### QUESTIONS ON THE MATERIAL
1. According to the history of the Mary Wade Home, who was elected the first president of the Home for the Friendless?
2. Extend the history of the Mary Wade Home by writing on from its final sentence.

### DOCUMENT EXTRACT

GNH Community

nonprofits,local leaders & Grt.New Haven business sharing information

A History of Mary Wade by the Daily Nutmeg

From 1866 to 1966, Mary Wade Home, now a community for seniors in Fair Haven, was called the Home for the Friendless. 

It wasn’t a refuge for the socially inept. “Friendless” was a euphemism for “vagrant, idle, and homeless girls,” many of whom became pregnant out of wedlock and were then “betrayed” by the father, according to a 1992 edition of the Journal of The New Haven Colony Historical Society. Given the sexual politics of the day, such women were considered pariahs. Their old friends might refuse to associate with them. Their own families, too. With no one to take them in, little viable employment opportunity and a child to support, these women and girls were pointed to the Home, where they would receive shelter, food and vocational training in the hope that the girls might one day find husbands or, at the very least, a self-sufficient livelihood.

sponsored by

Yale School of Music

The Home for the Friendless had its beginnings on September 8, 1866, when a group of ladies from various Protestant churches in the area gathered in the residence of Henrietta Edwards Whitney, widow of the famed inventor Eli Whitney. The women assembled there for the purpose of starting a home to provide both shelter and training in “all branches of domestic service and needle work.” At their next meeting, they elected their first president, Maria St. John Sheffield, along with the Board of Managers and other staff—all Protestant, and all women.

### RECORDS
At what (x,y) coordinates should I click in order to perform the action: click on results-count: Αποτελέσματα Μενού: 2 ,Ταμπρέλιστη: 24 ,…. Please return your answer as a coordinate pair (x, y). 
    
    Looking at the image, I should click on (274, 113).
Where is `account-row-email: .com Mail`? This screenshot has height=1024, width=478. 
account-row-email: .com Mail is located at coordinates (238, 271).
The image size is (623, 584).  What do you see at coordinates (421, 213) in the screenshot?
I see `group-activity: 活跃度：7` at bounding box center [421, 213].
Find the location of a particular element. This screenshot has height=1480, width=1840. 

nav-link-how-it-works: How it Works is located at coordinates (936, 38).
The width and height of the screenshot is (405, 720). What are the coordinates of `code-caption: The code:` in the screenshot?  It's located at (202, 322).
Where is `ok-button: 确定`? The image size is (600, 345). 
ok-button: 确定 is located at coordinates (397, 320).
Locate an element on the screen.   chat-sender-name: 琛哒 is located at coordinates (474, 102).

### OUTPUTS FOR THE TASKS
1. Maria St. John Sheffield

2.
In 1866, with $6,000 in donations, the group bought the house on Clinton Avenue where the place still stands. All residents, some 50 at any given time, were expected to participate in chores. The Home sold milk and eggs from livestock kept on the property, and with donations of food, toys and clothing, they managed—albeit without central heating.

In the mid-1890s, the Home—with more residents and children than originally anticipated—was in need of a new wing, which a $20,000 gift from philanthropist Lucy Hall Boardman funded. The wing was named for Boardman’s sister, Mary Wade, though Wade’s name wouldn’t represent the home in its entirety until 1966, when “Home for the Friendless” was deemed sorely out of date.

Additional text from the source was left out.